Academy in Boston Spa, West Yorkshire, England

Boston Spa Academy (formerly Boston Spa Comprehensive School) is a coeducational secondary school for pupils aged 11-19 years old on Clifford Moor Road in Boston Spa, West Yorkshire, England. It is larger than other secondary schools in the area, with 1500 students on roll, including 350 in the sixth form. Boston Spa and neighbouring Wetherby High School have large catchment areas and take pupils from much of north and east Leeds.Over recent years, the proportion of pupils attending Boston Spa Academy from the local areas has significantly increased as the reputation of the school has improved following on from significant improvements in performance. In 2019, Boston Spa was placed in the top 5% of schools nationally and for sixth form was in the highest 250 performing providers in the country.

==History==
The school developed from the village secondary modern school on High Street. The school opened in 1973. It was made a specialist sports college in 2000, with outside backing from organisations such as Leeds United A.F.C. It has led to partnerships with the Leeds United male and female academies. In 2017 Boston Spa School became Boston Spa Academy.

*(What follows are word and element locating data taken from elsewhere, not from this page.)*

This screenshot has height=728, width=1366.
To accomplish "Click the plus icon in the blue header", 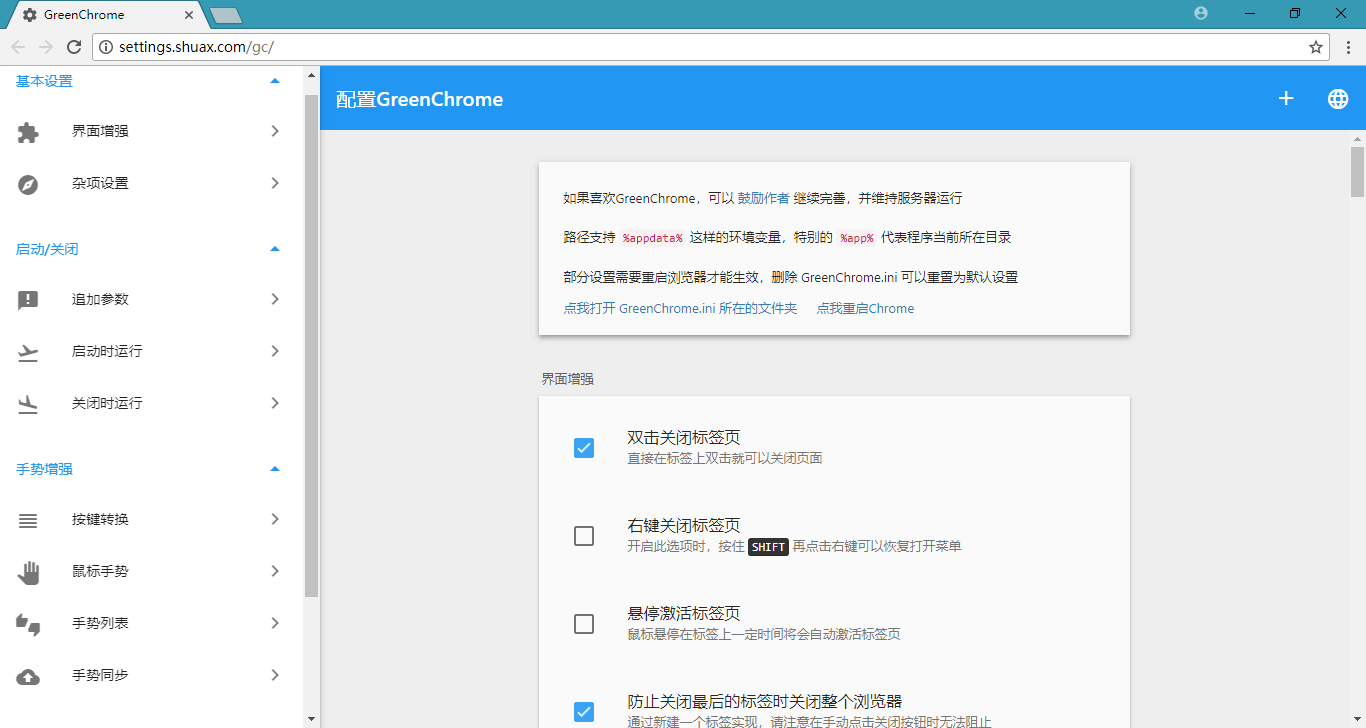I will point(1286,98).
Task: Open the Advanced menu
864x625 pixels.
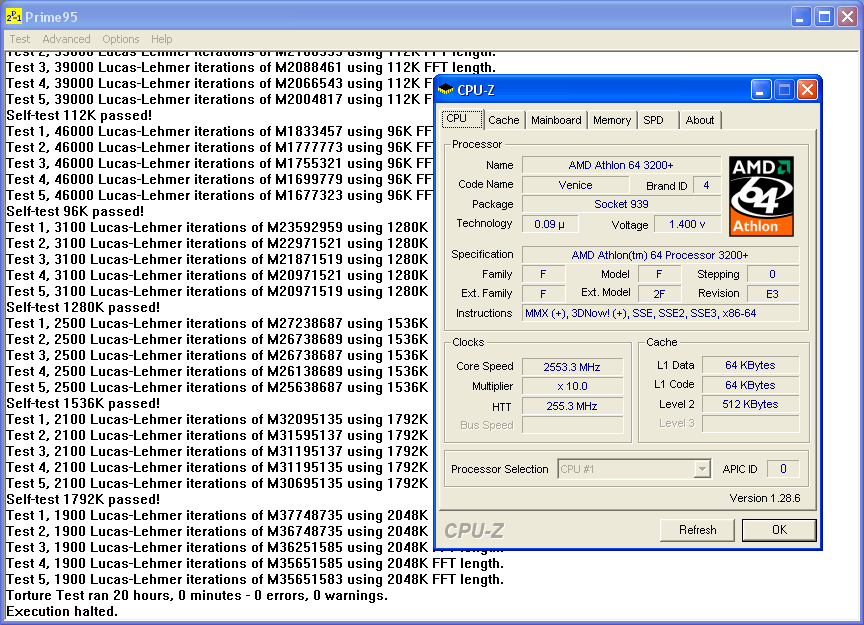Action: point(66,39)
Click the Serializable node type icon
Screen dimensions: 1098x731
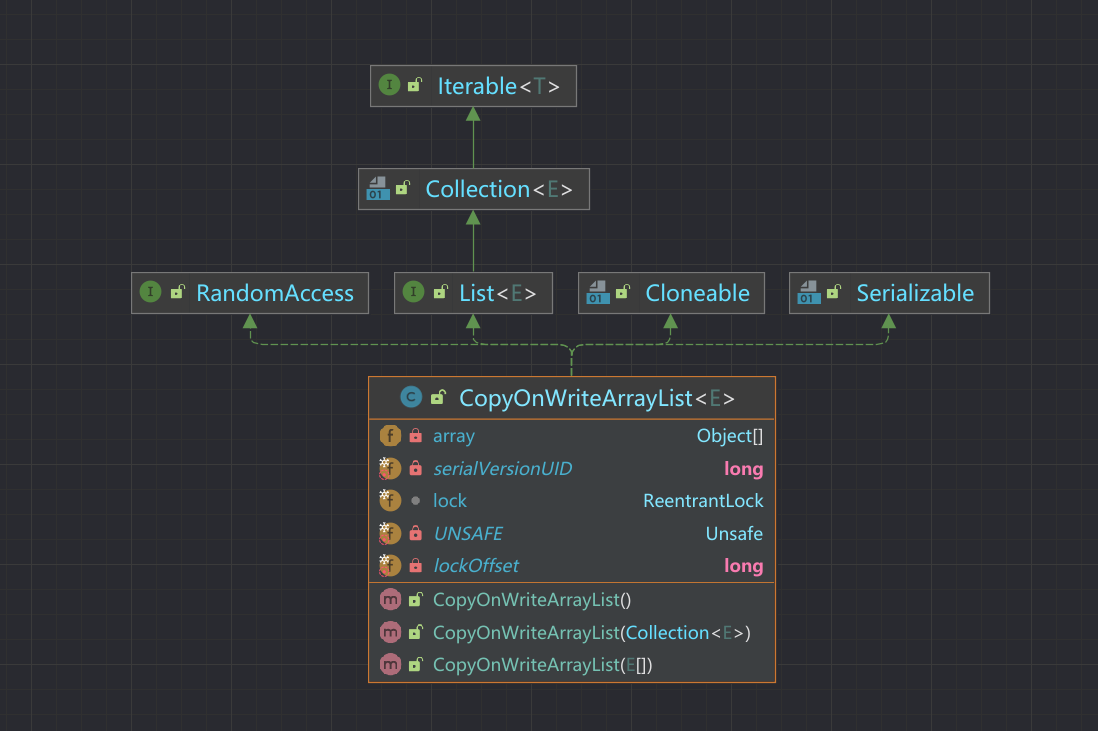tap(809, 292)
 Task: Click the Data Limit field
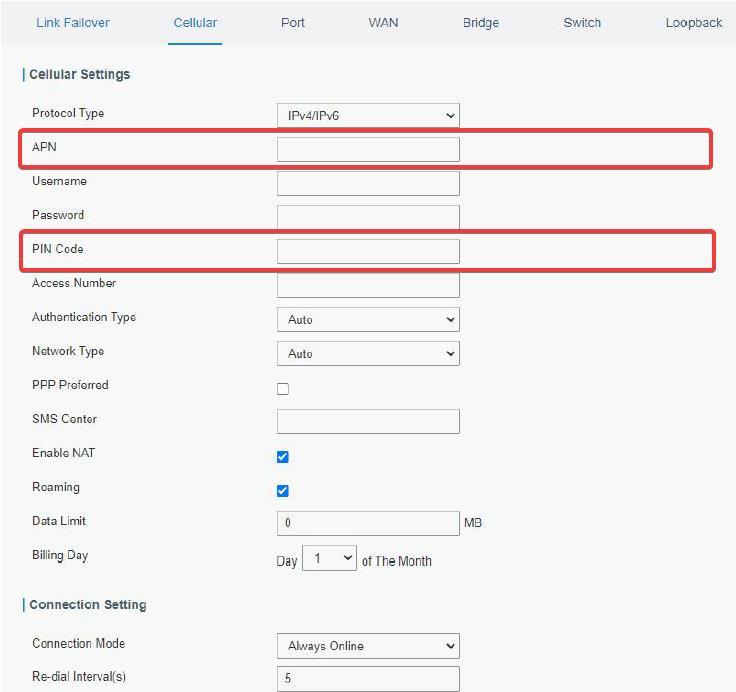[x=368, y=523]
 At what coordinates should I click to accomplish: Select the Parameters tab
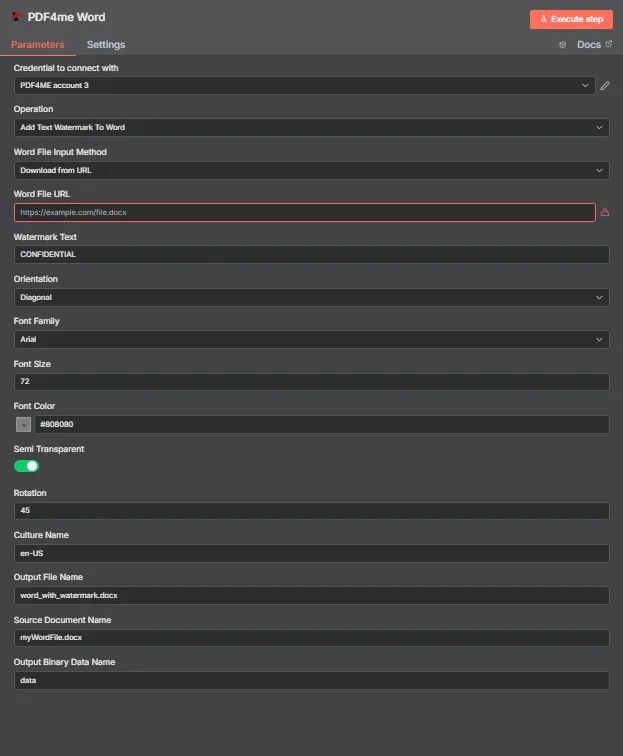(x=38, y=44)
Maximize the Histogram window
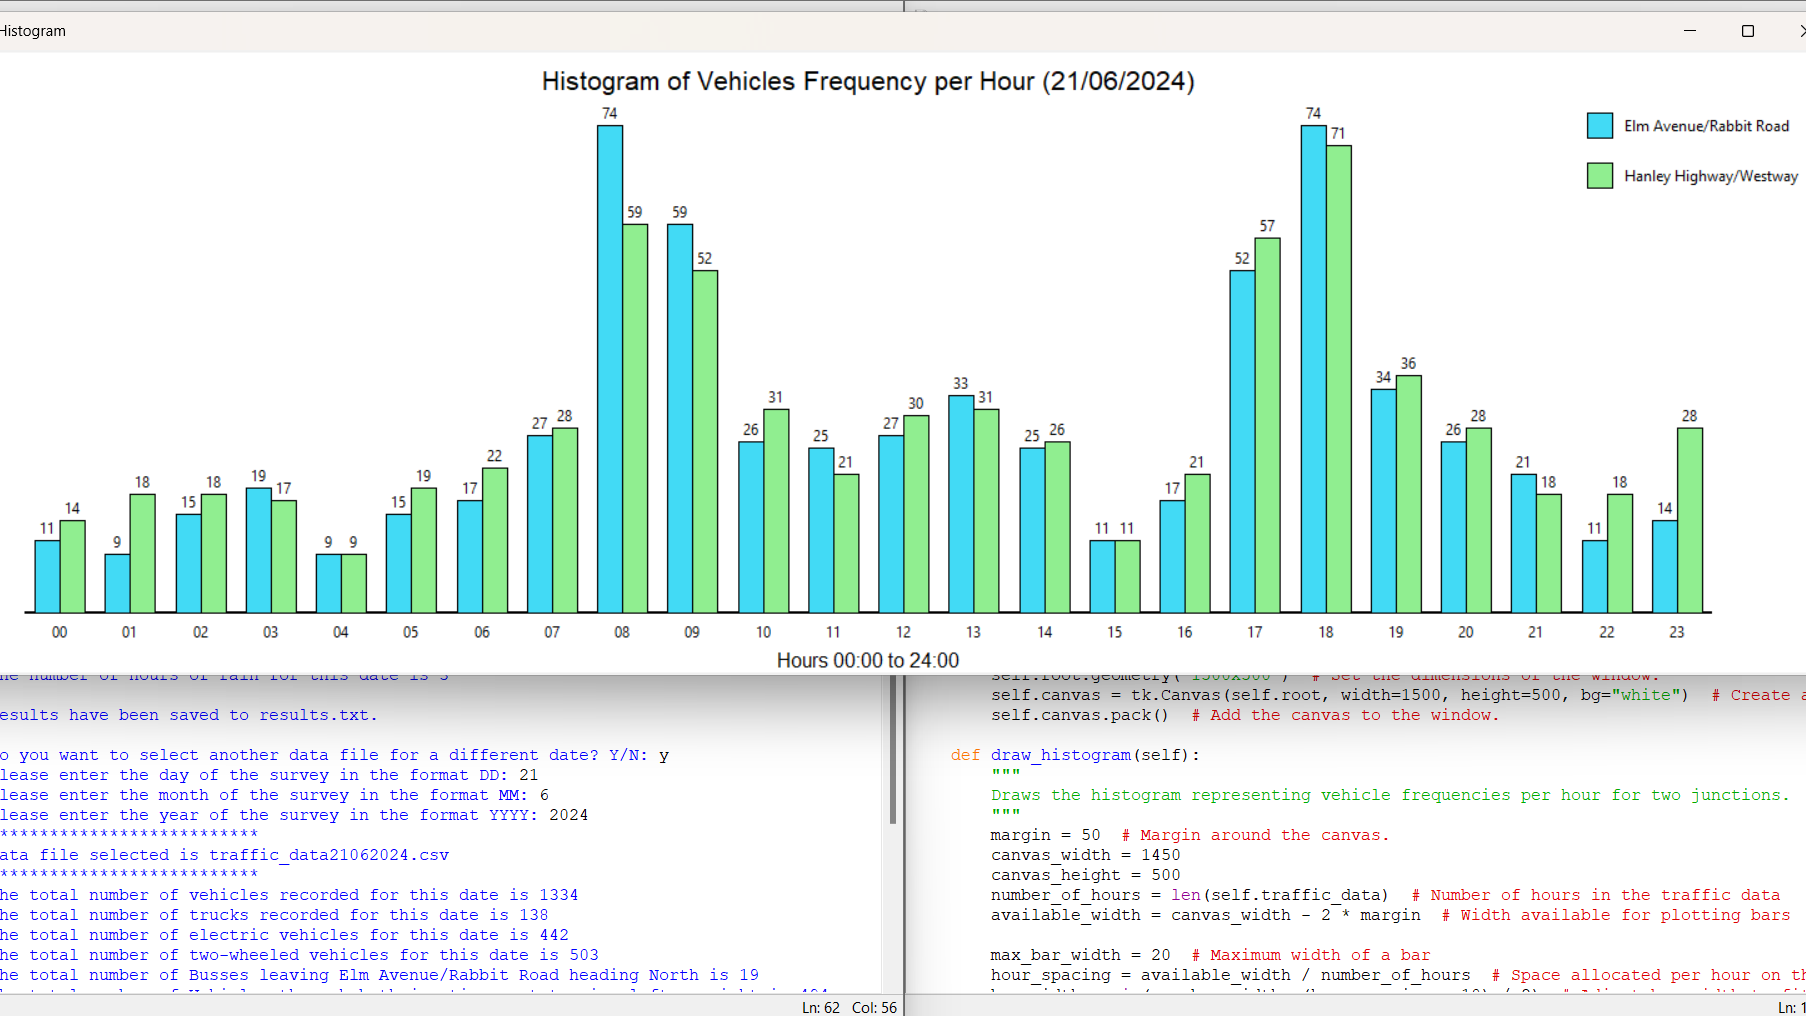The height and width of the screenshot is (1016, 1806). (x=1748, y=31)
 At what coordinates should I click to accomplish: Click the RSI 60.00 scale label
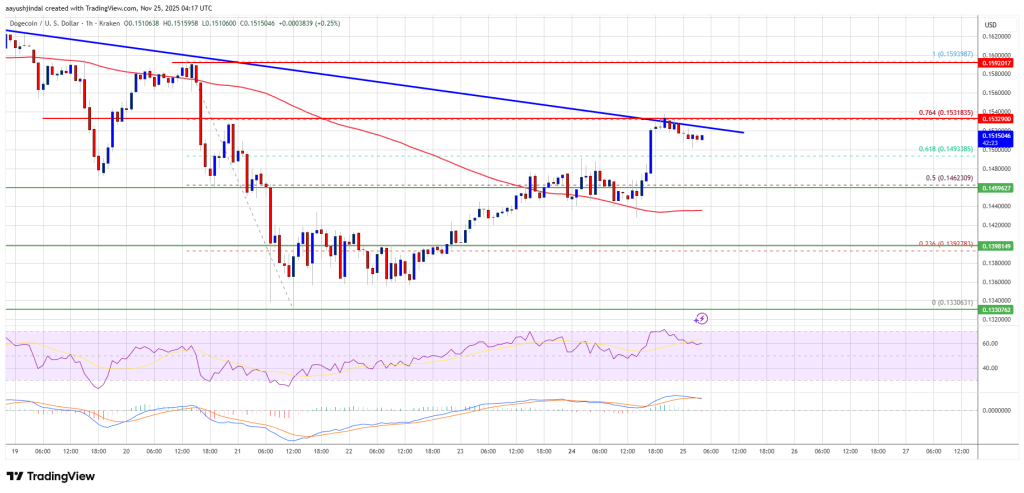click(x=989, y=343)
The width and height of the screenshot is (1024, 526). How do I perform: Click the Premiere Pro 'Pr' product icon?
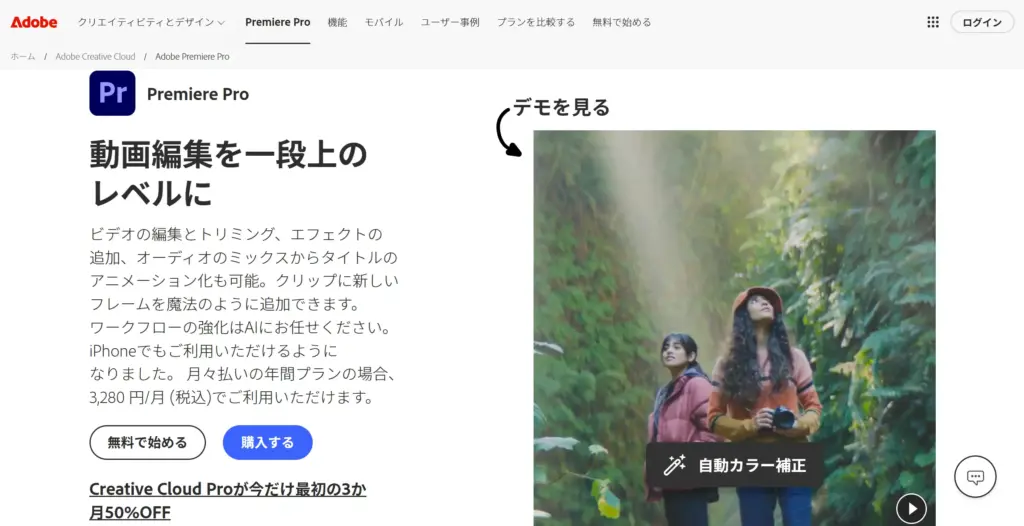(112, 94)
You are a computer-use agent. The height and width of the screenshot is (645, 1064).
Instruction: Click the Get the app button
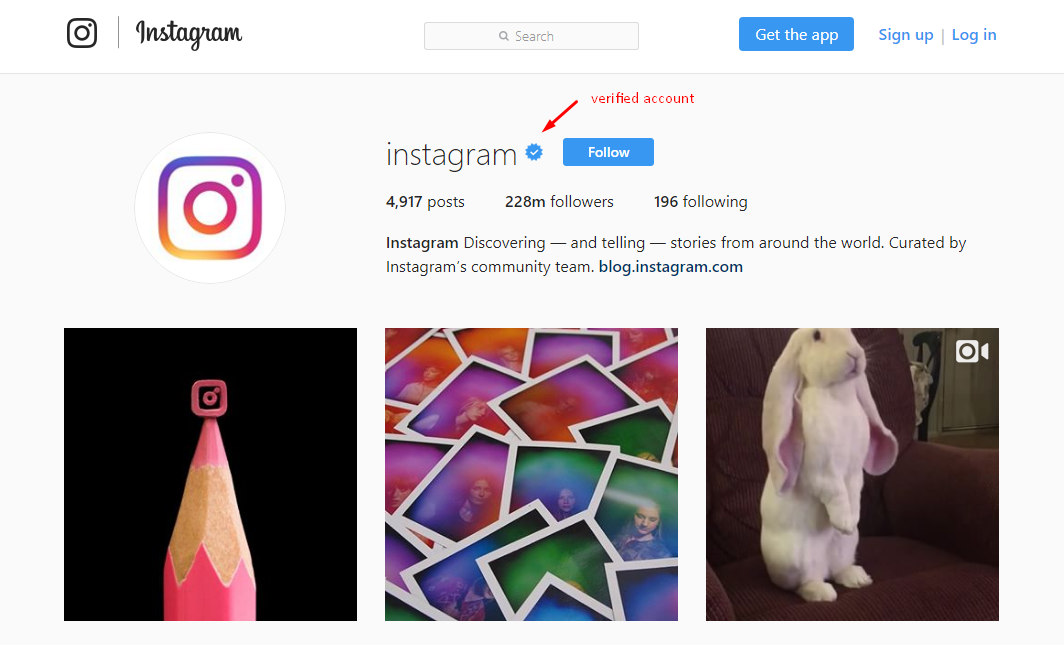[x=796, y=35]
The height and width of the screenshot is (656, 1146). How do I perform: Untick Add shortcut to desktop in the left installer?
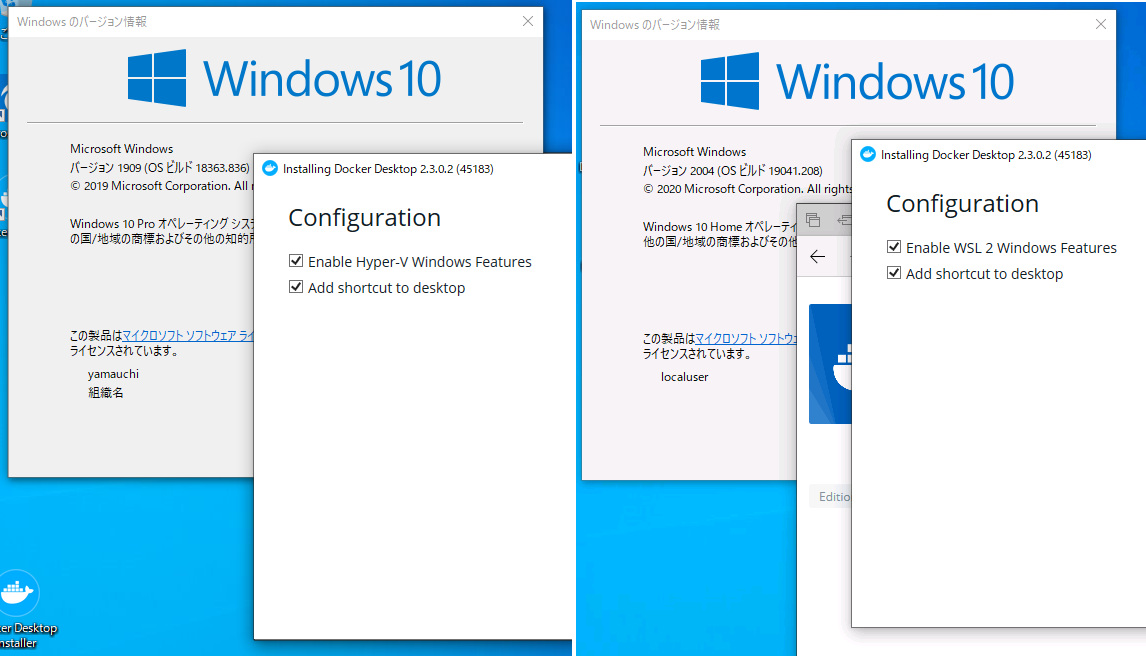297,286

==Location and student population==
The school is located in a largely suburban and semi-rural area, approximately 4 mi from Wetherby. The school community is predominantly White British teens. The largest minority ethnic groups are Indian and Pakistani.

A specialist learning centre, West Oaks School, is based on the school site.

The school was inspected by Ofsted on 9 and 10 May 2012, on the 'no notice' pilot, being notified the day before.
It was judged to be a Grade 2 'Good school' with good judgements in each of four key areas in achievement, behaviour and safety.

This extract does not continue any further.